**DOMANDE SUL MATERIALE:**
#1 Rispondi a queste domande sul brano dedicato a Mark E. Smith:
(a) Di quale gruppo era il cantante Mark Edward Smith?
(b) Con quale sigla lo chiamavano i suoi non molti amici?
(c) Quanto tempo era trascorso dalla sua scomparsa al momento della stesura del brano?
#2 Prosegui il brano su Mark E. Smith partendo dalla sua ultima frase.

**ESTRATTO:**
◆ ◆ ◆ ◆ ◆ ◆ ◆

Pietra miliare del post punk inglese, prolifico come pochi, troppo presto scomparso.

Sono trascorsi quattro anni e mezzo abbondanti dalla scomparsa di Mark Edward Smith, cantante, anima e cuore dei The Fall. Eppure, mai come in questo caso l’uomo è vivo. Dubitiamo invece che lotti insieme a noi, lui che è stato sempre e solo dalla sua parte. E che ci piaceva proprio per questo.

MES will rise again

Il mondo in cui viviamo è di sicuro più monotono da che Mark E. Smith – per i non molti amici, MES – ha preso il volo verso altre dimensioni. Ed è cosa altrettanto certa che, senza lo spirito più punk di sempre, non usciranno più nuovi dischi della sua creatura. Dal ventiquattro gennaio 2018 abbiamo una certezza in meno, poiché un album dei Fall non lo salutavi mai con l’alzata di spalle o la sufficienza riservata ai mediocri. Non dicevi «uffa, un altro!». Era una sicurezza, per quanto scomoda. Avete presente Lucy che toglie il pallone prima che Charlie Brown calci o il temporale che puntualmente segue il lavaggio dell’automobile? Quel genere di cose, più o meno.

◆ ◆ ◆ ◆ ◆ ◆ ◆

**MATERIALE FORNITO:**
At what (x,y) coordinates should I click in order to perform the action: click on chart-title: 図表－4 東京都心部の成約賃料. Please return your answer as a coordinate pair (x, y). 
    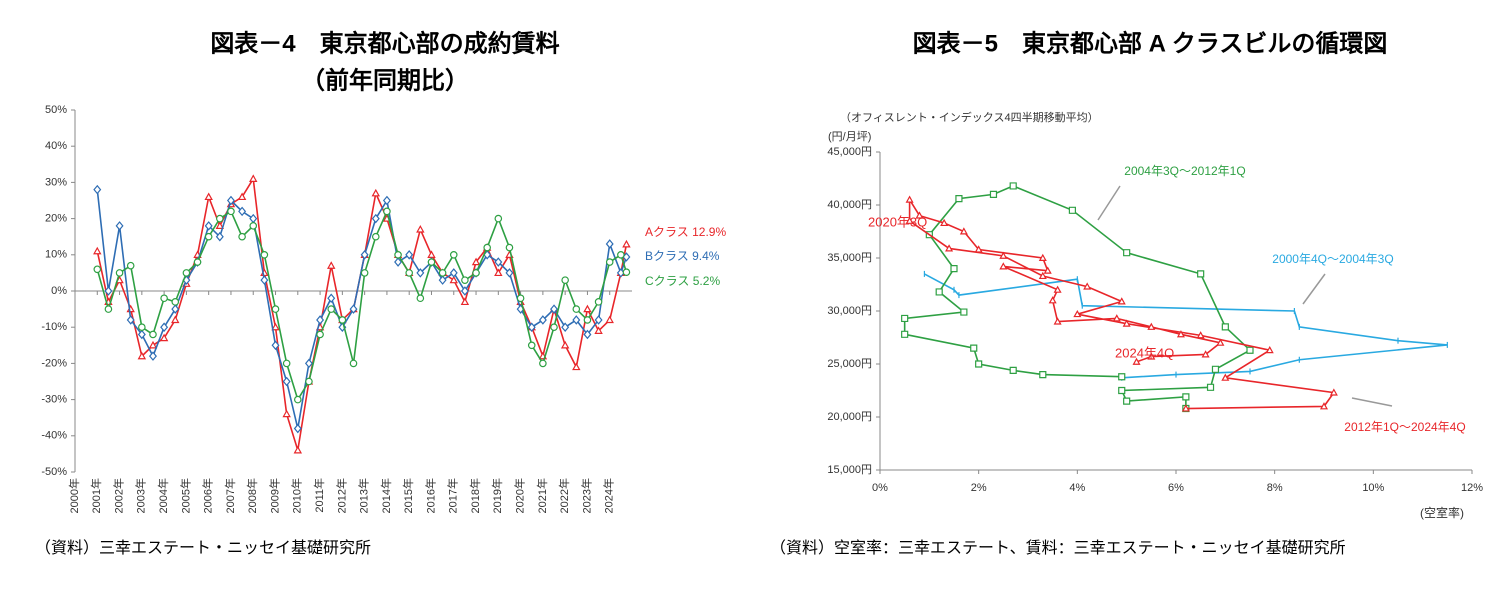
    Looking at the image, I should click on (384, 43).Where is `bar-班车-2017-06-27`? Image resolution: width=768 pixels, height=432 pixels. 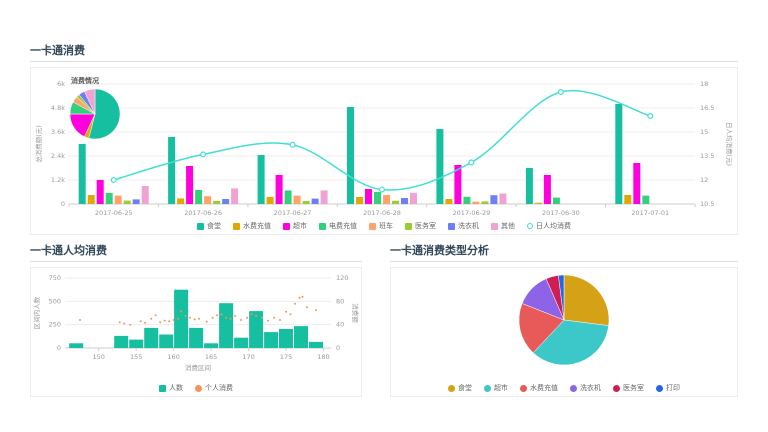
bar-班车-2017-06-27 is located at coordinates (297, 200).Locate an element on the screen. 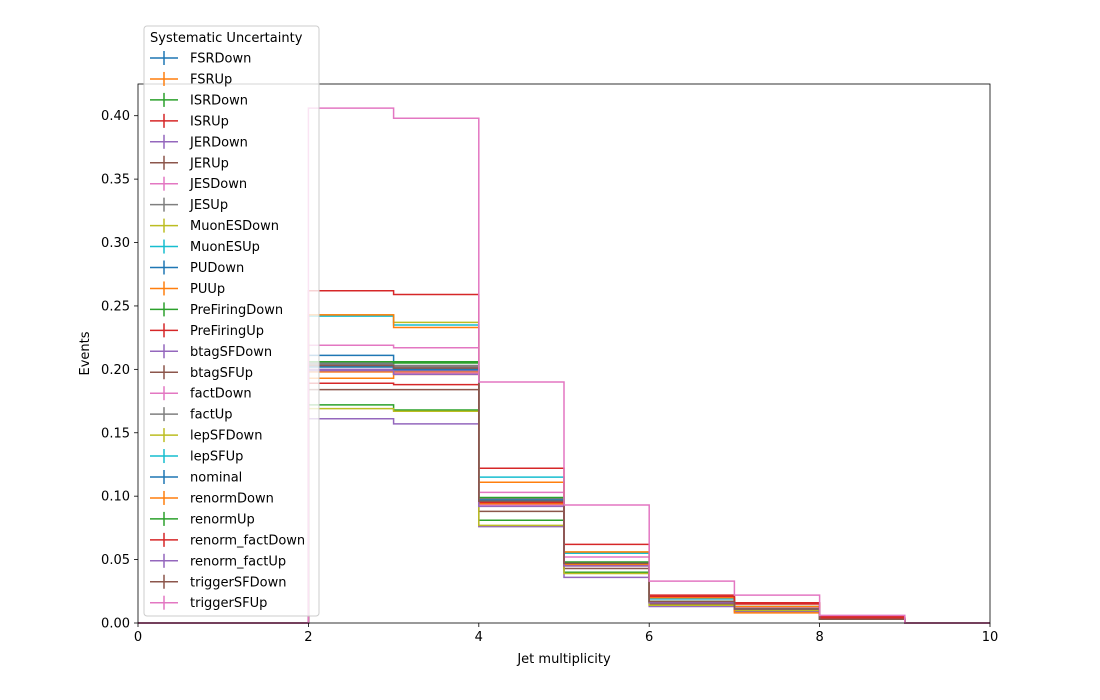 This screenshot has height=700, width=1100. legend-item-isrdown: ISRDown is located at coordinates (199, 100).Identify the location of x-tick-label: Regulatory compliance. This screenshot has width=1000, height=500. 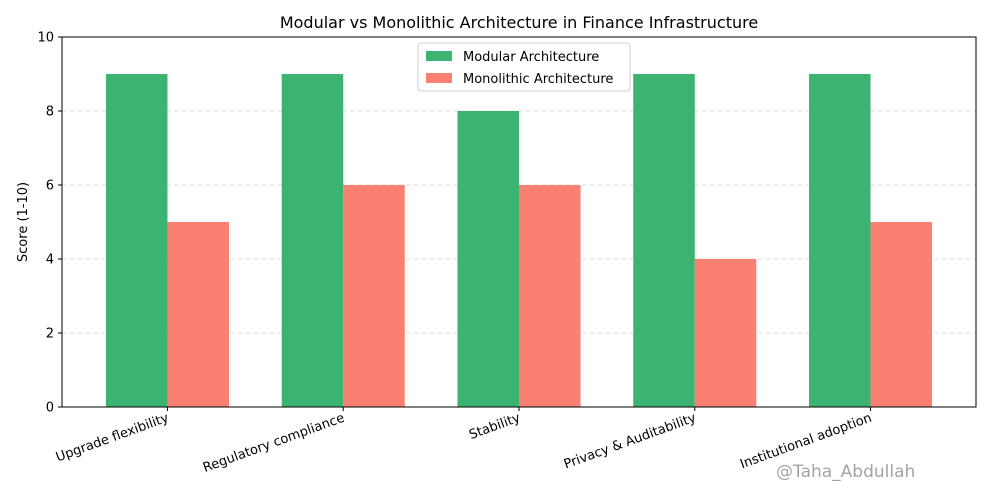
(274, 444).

◆ ◆ ◆ ◆ ◆ ◆ ◆

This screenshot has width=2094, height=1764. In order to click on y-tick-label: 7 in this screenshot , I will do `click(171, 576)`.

◆ ◆ ◆ ◆ ◆ ◆ ◆

**LE SOLUZIONI:**
#1
(a) Dei The Fall.
(b) MES.
(c) Quattro anni e mezzo abbondanti.

#2
Una riflessione di natura simile può valere anche di fronte all’evidenza che gli artisti invecchiano e muoiono come chiunque altro. Quando affronti il lutto, il nodo cruciale sta nel ripetersi – nel convincersi, più che altro – che così vanno le cose e così devono andare, eppure in questo caso il groppo alla gola e la rabbia impotente faticano più del solito a diminuire. Perché ciò che davvero sconvolge è la frattura interiore generata dalla scomparsa fisica e da un’eredità che permette a qualcuno di non essere dimenticato. Di vivere anche dopo il trapasso, più tangibile di uno spettro e avvolgente come un ricordo.

Che scherzi giocano arte e destino… Ciò nonostante – romantico sotto la corazza protettiva e cinico nel midollo – Mark scatarrerebbe su questo e su ogni altro articolo che lo riguarda. Lo farebbe a fettine con frasi acuminate e il solito sguardo da ingegnoso monello, che fa pensare a un Billy Casper – il ragazzino protagonista del film Kes di Ken Loach – diventato adulto. Ne avrebbe il diritto, in fondo. Per quanto ci riguarda, confessiamo che vale la pena essere idealmente sbeffeggiati da uno dei nostri (anti)eroi. I conti con i Maestri vanno saldati. E così sia.   

Una compilation di tutte le volte che MES vi ha tolto il pallone da sotto i piedi un attimo prima che voi diceste: «Ecco, il solito album dei Fall!».

Dell’altro vetriolo, vicario?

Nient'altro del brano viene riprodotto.